AI agents can analyze traces to understand:

  • What files the application reads/writes
  • What external services it contacts
  • Order of operations
  • Error patterns
  • Resource usage (bytes read/written, number of requests)

Testing and Validation

Verify your application's I/O behavior:

// Check that app only writes to temp directory
const traces = getTraces();
const writes = traces.filter(
  t => t.ns === "fs" && ["write", "writeFile"].includes(t.data.call),
);
writes.forEach(w => {
  assert(w.data.path.startsWith("/tmp"), `Unexpected write to ${w.data.path}`);
});

Performance Impact

Tracing has minimal overhead when disabled (the default):

  • Single boolean check per instrumentation point
  • No file I/O, JSON serialization, or string allocation

When enabled, tracing adds:

  • JSON serialization overhead per event
  • Mutex locking for thread-safe file writes
  • Buffered I/O to the trace file

For CPU-bound applications, overhead is negligible.

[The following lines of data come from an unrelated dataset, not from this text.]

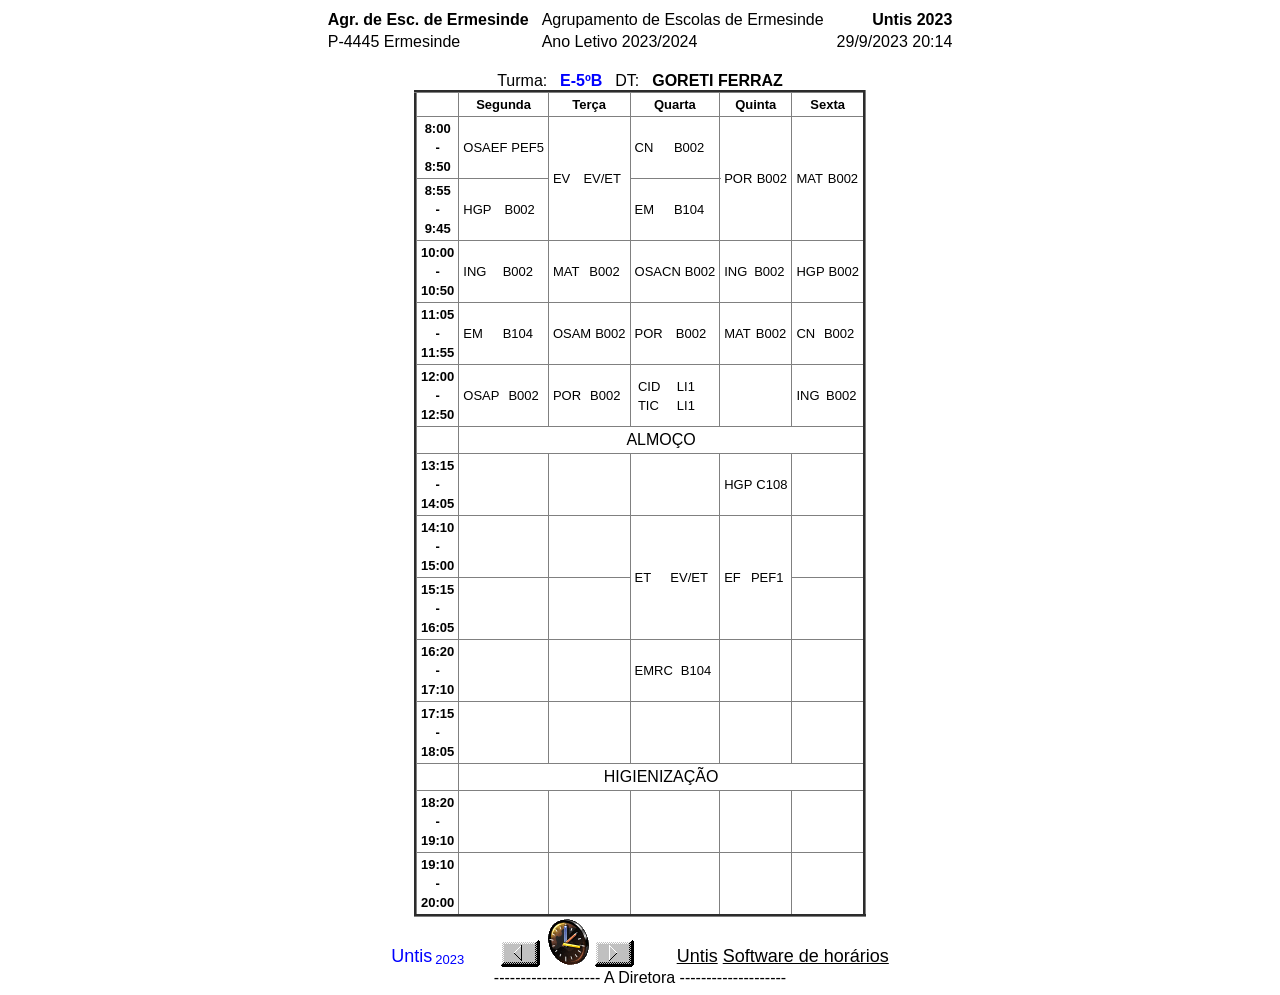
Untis (697, 956)
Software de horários (806, 956)
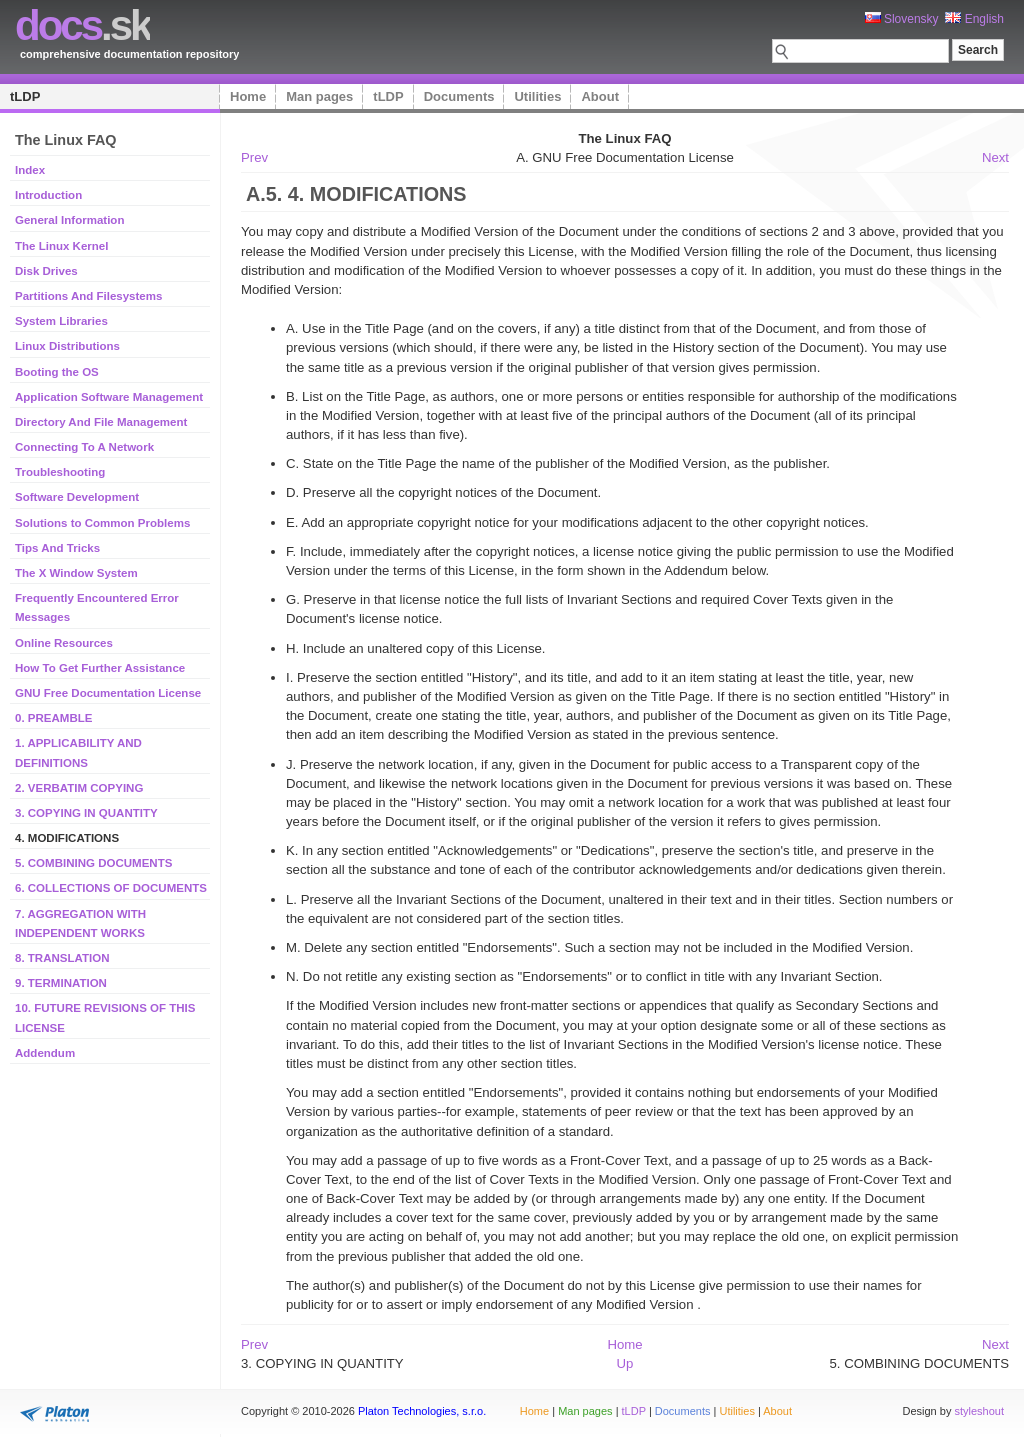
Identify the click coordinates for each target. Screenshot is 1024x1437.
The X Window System (76, 573)
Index (30, 170)
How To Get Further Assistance (100, 668)
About (600, 96)
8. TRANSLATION (62, 958)
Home (248, 96)
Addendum (45, 1053)
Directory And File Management (101, 422)
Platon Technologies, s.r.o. (422, 1411)
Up (625, 1363)
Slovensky (902, 19)
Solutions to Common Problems (102, 523)
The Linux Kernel (61, 246)
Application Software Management (109, 397)
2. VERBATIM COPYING (79, 788)
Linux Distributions (67, 346)
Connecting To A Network (84, 447)
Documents (459, 96)
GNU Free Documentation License (108, 693)
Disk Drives (46, 271)
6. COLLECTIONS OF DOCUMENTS (111, 888)
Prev (254, 157)
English (974, 19)
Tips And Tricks (57, 548)
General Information (69, 220)
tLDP (25, 96)
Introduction (48, 195)
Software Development (77, 497)
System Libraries (61, 321)
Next (995, 157)
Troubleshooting (60, 472)
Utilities (537, 96)
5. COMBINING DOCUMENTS (93, 863)
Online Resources (64, 643)
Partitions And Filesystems (88, 296)
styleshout (979, 1411)
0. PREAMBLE (53, 718)
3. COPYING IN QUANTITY (86, 813)
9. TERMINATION (61, 983)
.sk (82, 25)
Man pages (319, 96)
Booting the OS (57, 372)
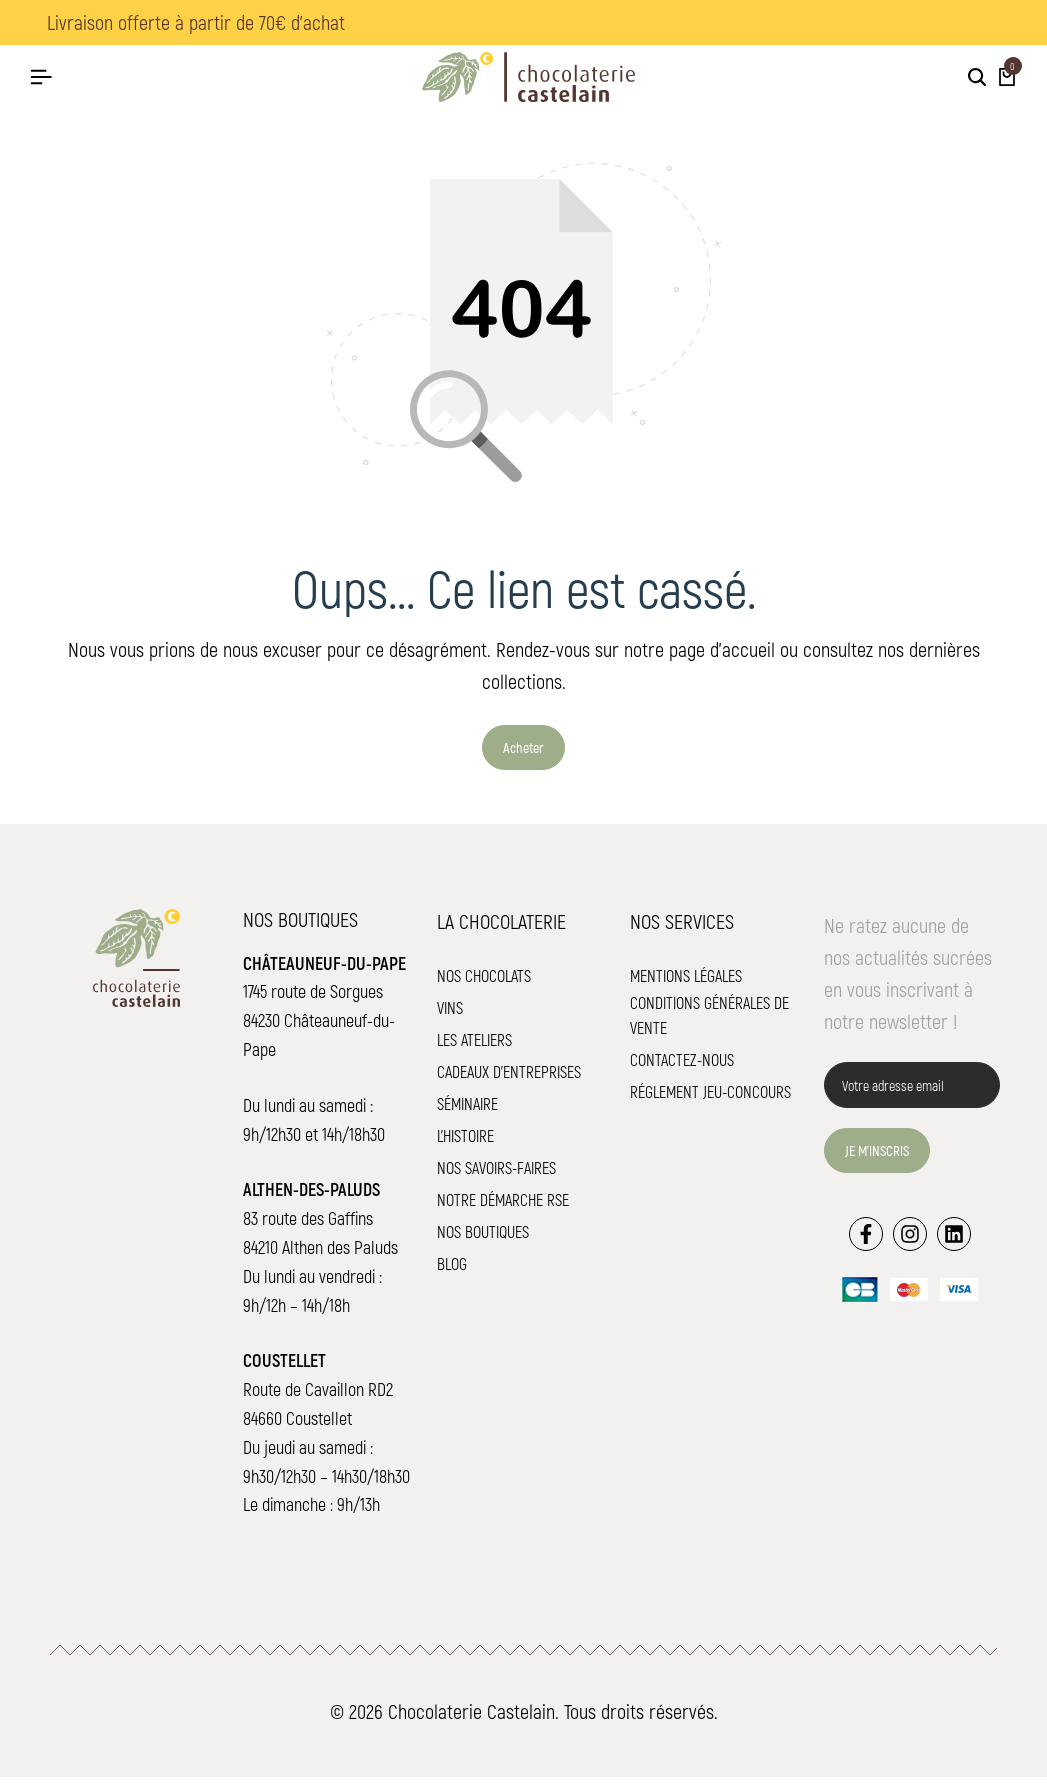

For I/O-bound applications with high operation counts (thousands/second), expect 1-5% overhead.

Limitations

  • Trace file uses append-only writes (no rotation)
  • Large traces can consume significant disk space
  • No built-in filtering (logs all operations in traced namespaces)
  • Timestamps are system time (not monotonic/high-resolution)
  • No support for trace compression
  • No built-in trace analysis tools (use jq, custom scripts, or tools like Jaeger)

Implementation Details

The trace implementation is integrated into Bun's core I/O layer:

  • src/output.zig - Core tracing infrastructure
  • src/cli/Arguments.zig - CLI flag parsing
  • src/bun.js/node/node_fs.zig - Filesystem operation tracing
  • src/bun.js/webcore/fetch.zig - HTTP request/response tracing
  • src/bun.js/webcore/Body.zig - Response body tracing
  • src/bun.js/webcore/blob/write_file.zig - Bun.write tracing
  • src/bun.js/api/bun/subprocess.zig - Subprocess spawn/exit tracing

Each instrumentation point checks Output.trace_enabled before tracing, ensuring zero overhead when disabled.